Cette méchante comparaison, si elle était prise au pied de la lettre et au premier degré, reviendrait à dire que l'Homme, même avec son H majuscule, ne vaudrait pas plus que deux mouches! La seconde a été de ne pouvoir accéder directement et rapidement aux causes des maladies génétiques, sans passer par une transcription nécessaire entre code génétique et protéines impliquées. Or, on dénombre plus d'un million de protéines dans le corps humain pour seulement 30 000 gènes; voilà qui met à mal l'idée simple qui, à un gène aurait aimé associer une protéine, et une seule, donc à une action ciblée sur un gène aurait associé une réponse, et une seule, de la protéine.

Cette disproportion entre gènes et protéines correspondantes semble au contraire indiquer que chaque gène, au lieu de coder pour une seule protéine, code (ou participe au codage) pour une trentaine de protéines différentes, en moyenne! ce qui est de nature à compliquer singulièrement l'action ciblée sur un gène pour enrayer une maladie, sans perturber les autres protéines induites ou contrôlées par ce même gène.

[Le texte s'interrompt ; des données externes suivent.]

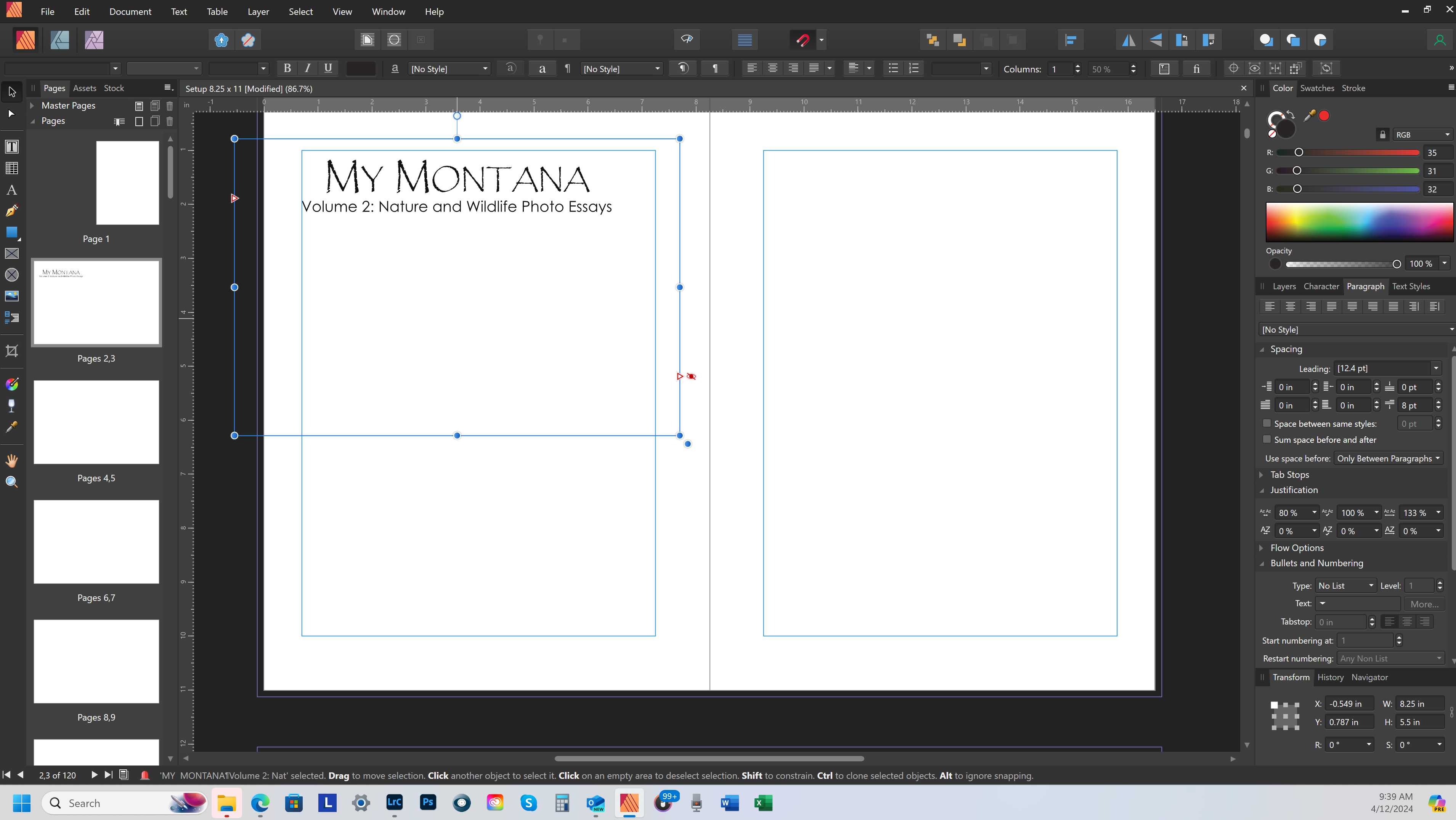Open Photoshop from the taskbar
This screenshot has height=820, width=1456.
point(428,802)
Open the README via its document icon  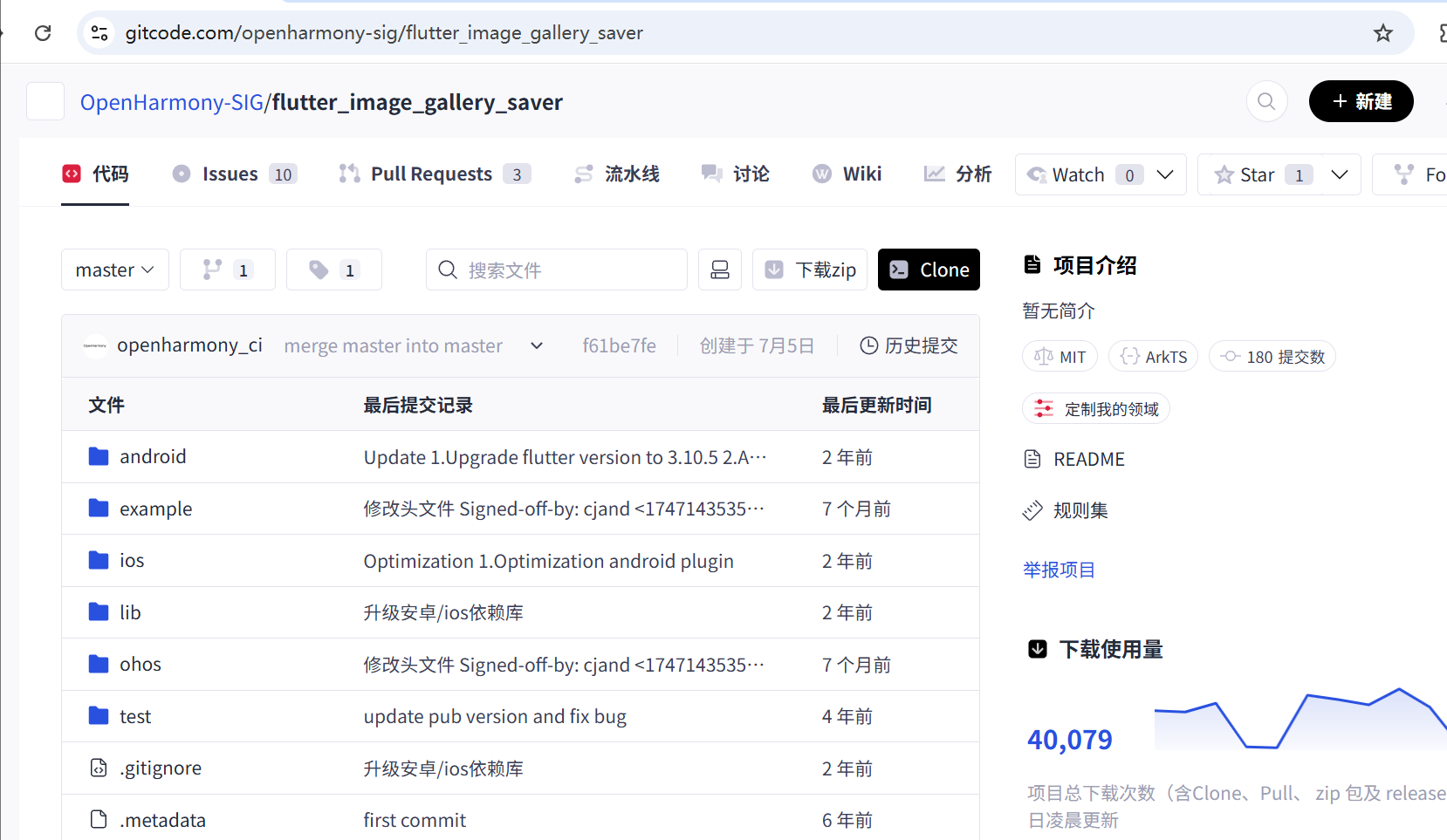click(1033, 458)
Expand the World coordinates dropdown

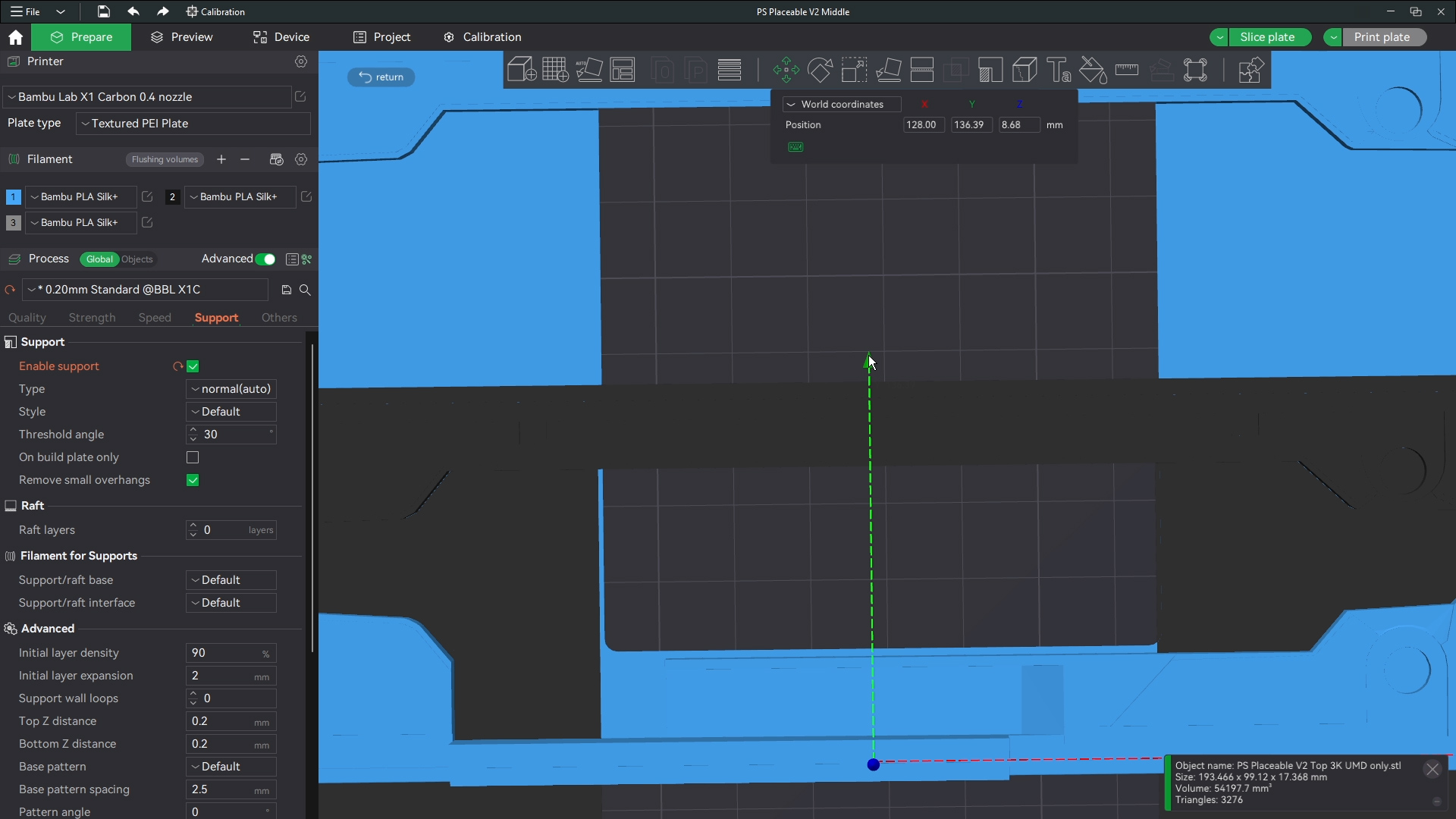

La troisième déception touche directement le monde scientifique qui avait (peut-être un peu hâtivement?) considéré qu'une grande partie (90% !) de l'ADN constituant le chromosome n'avait aucune signification génétique et l'avait, de ce fait, baptisé " ADN poubelle ". Il se pourrait qu'il faille aujourd'hui fouiller dans les poubelles pour trouver ce qui manque au génome afin d'être pleinement signifiant. En tout cas, la molécule de la vie n'a pas encore fini de livrer ses secrets!